Monitor Implant Aids in Evaluating PAH Patients on Therapy, Including Iron Supplements
A case report of a pulmonary arterial hypertension (PAH) patient who used an implanted hemodynamic monitor illustrates that improvements in pulmonary hemodynamics and right ventricle afterload with a “simple therapy” like oral iron supplements are both possible and measurable.
The study, “Hemodynamic response to treatment of iron deficiency anemia in pulmonary arterial hypertension: longitudinal insights from an implantable hemodynamic monitor,” was published in the journal Pulmonary Circulation.
Patients with PAH frequently have iron deficiency, a condition associated with worsening symptoms and increased mortality. Iron supplements are, for this reason, an attractive therapeutic strategy in a progressive disease with relatively few treatment options. However, how well PAH patients respond to iron therapy requires further study.
Researchers described the response of a patient with scleroderma-related PAH, who developed iron-deficiency anemia and was given oral supplements. The patient was a 59-year-old woman using an implantable hemodynamic monitor. This type of device is a wireless sensor placed in a distal branch of the pulmonary artery, that monitors daily pulmonary artery (PA) pressures, heart rate, and cardiac output. Researchers also calculated the woman’s right ventricular (RV) performance and RV afterload, such as total pulmonary resistance (TPR) and pulmonary arterial capacitance.

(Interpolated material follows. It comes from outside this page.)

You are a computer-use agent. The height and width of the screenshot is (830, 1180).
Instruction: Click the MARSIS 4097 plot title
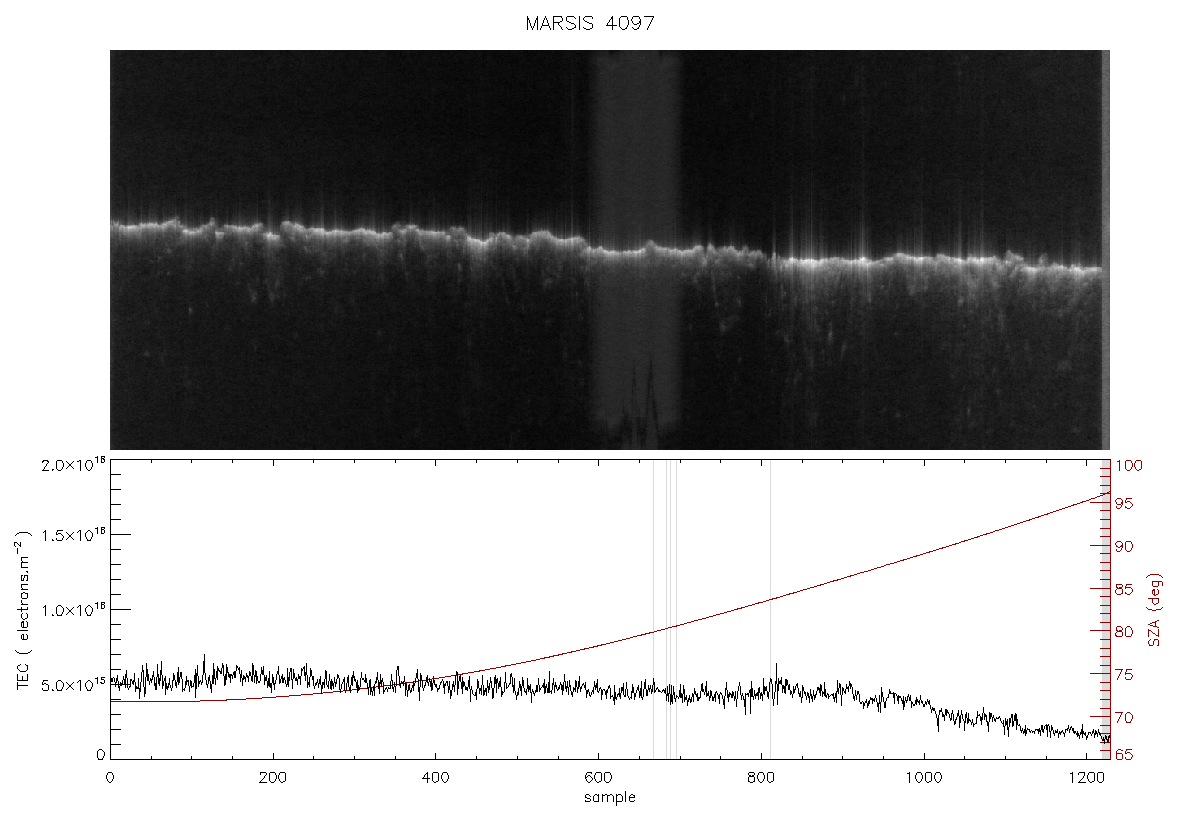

At the time the hemodynamic monitor was implanted, the woman had functional class III symptoms and was receiving triple-drug therapy (intravenous treprostinil, macitentan, and sildenafil) and showed normal hemoglobin levels. Within four months of monitoring and optimized prostacyclin therapy, she showed symptom improvements, but she later regressed despite stable drug therapy. A re-evaluation confirmed she had iron-deficiency anemia.
The patient began a therapy regimen of oral iron supplements, which normalized her hemoglobin levels and improved her iron profile. These changes were accompanied by a gradual and sustained reduction in pulmonary pressures, RV performance, and a favorable reduction in right ventricular afterload.
“This case illustrates the optimization of pulmonary hemodynamics and RV function in tandem with clinical improvement achieved by simple therapy of oral iron supplementation, using novel longitudinal hemodynamic assessment with an IHM [implantable hemodynamic monitor],” the team concluded. “The use of IHM in a select group of patients with PAH offers the ability to longitudinally follow the hemodynamic effects of therapies. This may also yield useful mechanistic insights.”